Le monde de l’entreprise
La problématique est similaire dans nos entreprises, et particulièrement avec les grandes. Des tempêtes dans un verre d’eau si l’on peut dire. On y assiste au même type de débat que celui lancé par notre ministre de l’Intérieur. Des crises intimes et dérisoires au regard des enjeux qui nous attendent. Au cœur de notre économie, les banques et les assurances sont une vieille industrie qui n’a pas renouvelé son offre depuis plus de vingt ans et qui ne semble pas en passe de le faire. Orange, Renault (quoique M. Ghosn semble avoir récemment changé de discours), s’épuisent sur leurs procédés technologiques et leurs techniques de vente sans comprendre que leur avenir est ailleurs (voir ma note sur France Télécom). Pour quelles raisons ? La principale étant à mon sens un manque de renouvellement des cadres dirigeants (qui n’ont aucun intérêt au changement), le système de cooptation et des grandes écoles qui elles-mêmes ont perdu le sens des réalités. C’est toute une chaîne de décisions qui prend ses racines dans nos stratégies et politiques de formation issues du XIXe et qui place encore le technicien et l’ingénieur (hard power) au cœur du savoir (cf les grands groupes), sans comprendre que la culture et la capacité de créer du sens (soft power) tend à devenir un enjeu majeur dans les rapports économiques. Un système fermé sur lui-même et sans vision du monde.

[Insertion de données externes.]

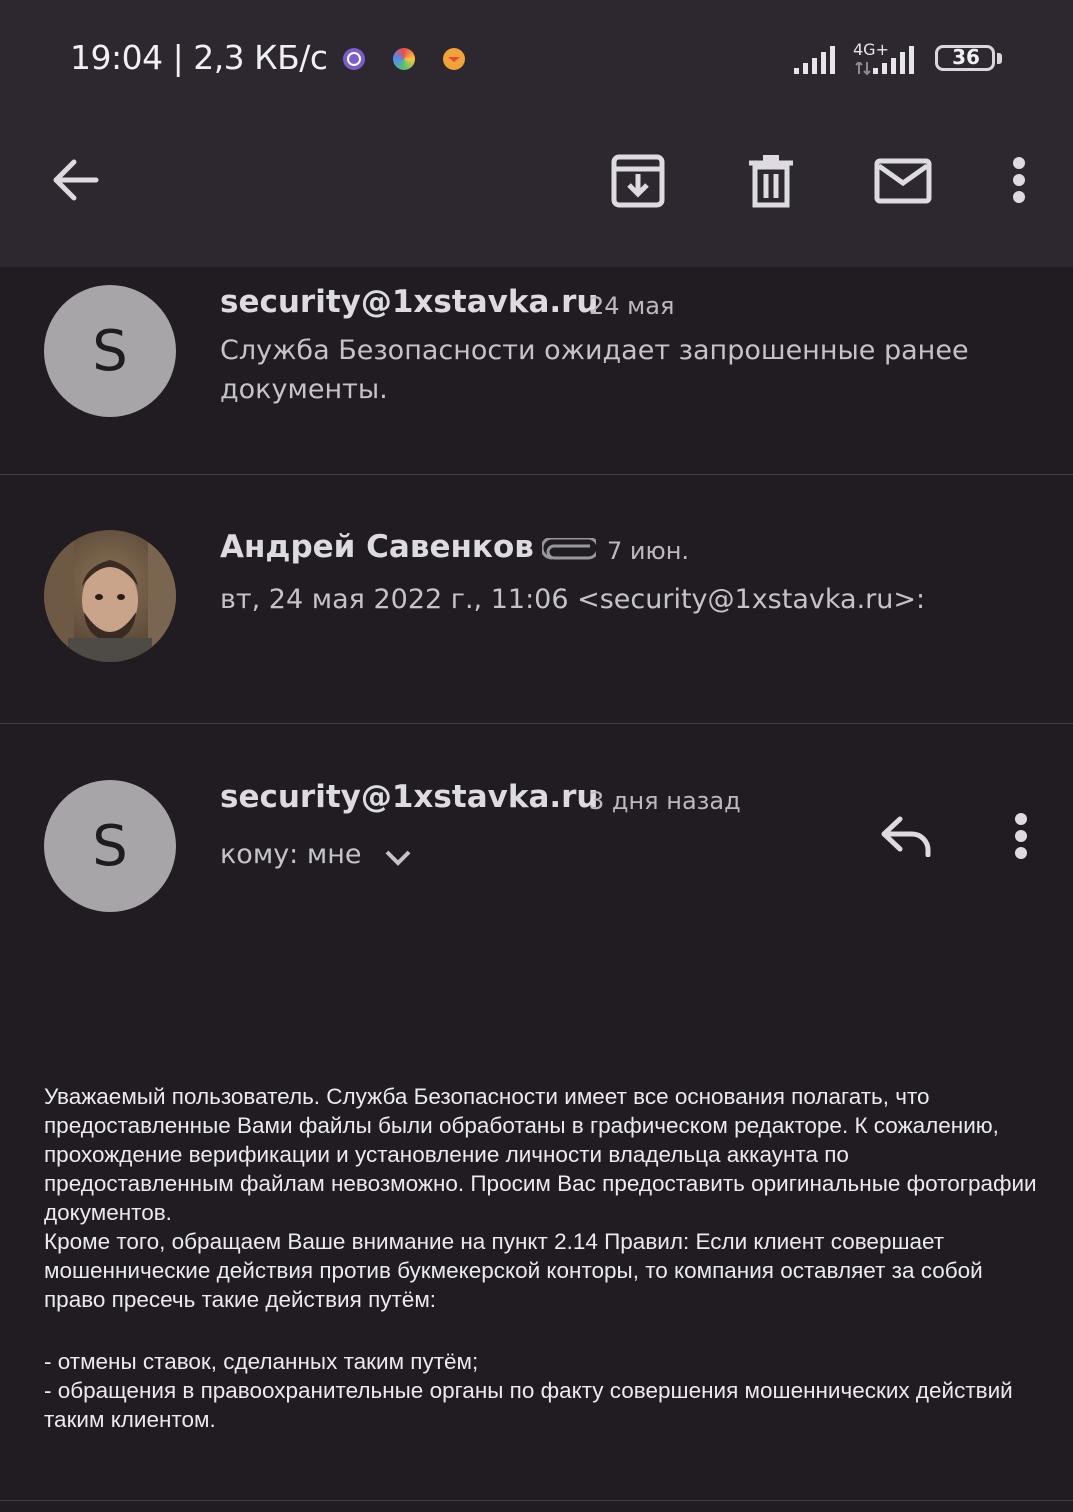  I want to click on more-options-button, so click(1019, 180).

S’il y a aujourd’hui une ouverture possible, elle se situe du côté des PME qui sont, elles, à l’abri des problématiques de pouvoir. Leur bon sens et leur énergie pourrait faire un malheur si elles ne manquaient cruellement de moyens et d’outils pédagogiques pour se frotter aux nouveaux marchés.

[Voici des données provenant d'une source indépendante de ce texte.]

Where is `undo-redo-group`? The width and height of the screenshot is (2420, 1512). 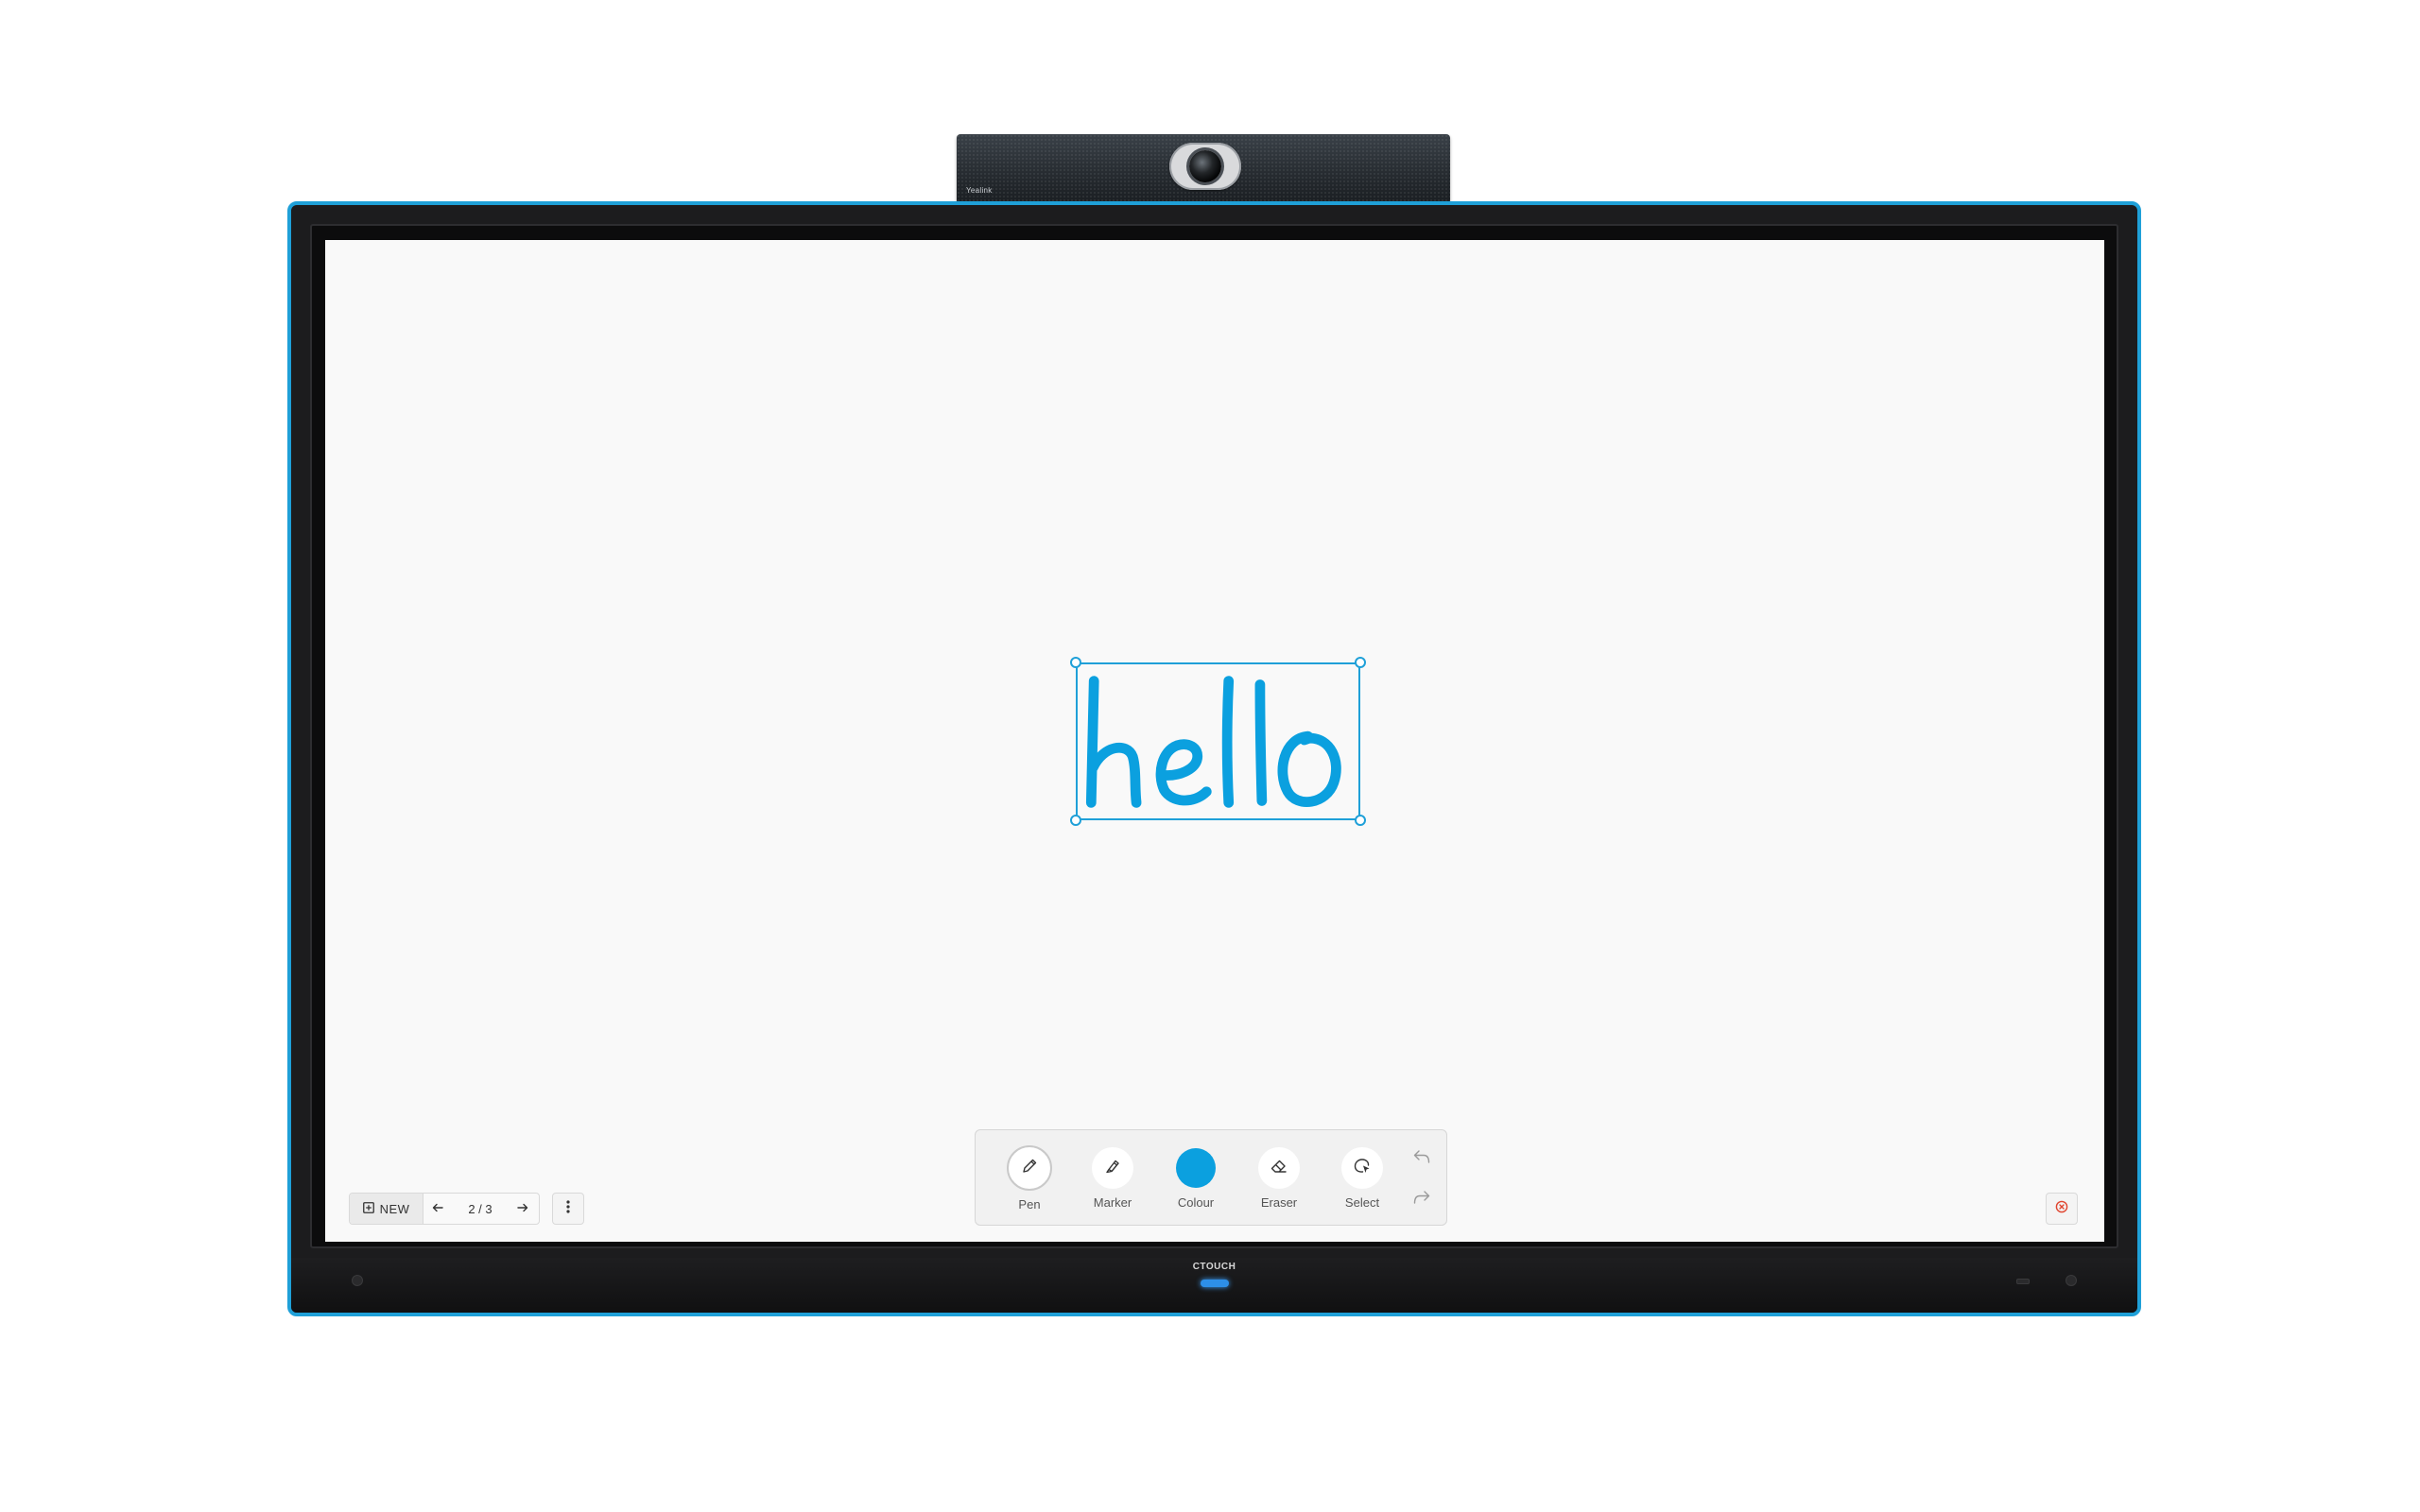 undo-redo-group is located at coordinates (1422, 1179).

L’histoire bien sûr tournera un jour, c’est la loi du genre. Mais dans combien de temps ? Je parie sur sept ou huit ans avant de voir sortir de nouvelles figures capables d’une synthèse et qui émergeront à coup sûr de la diversité, de celle qu’on a tant de mal aujourd’hui à accepter et à croire. Passer le relais, lâcher une partie de notre pouvoir, n’est-ce pas en fait la véritable problématique qui se cache derrière ce fameux débat sur notre identité nationale.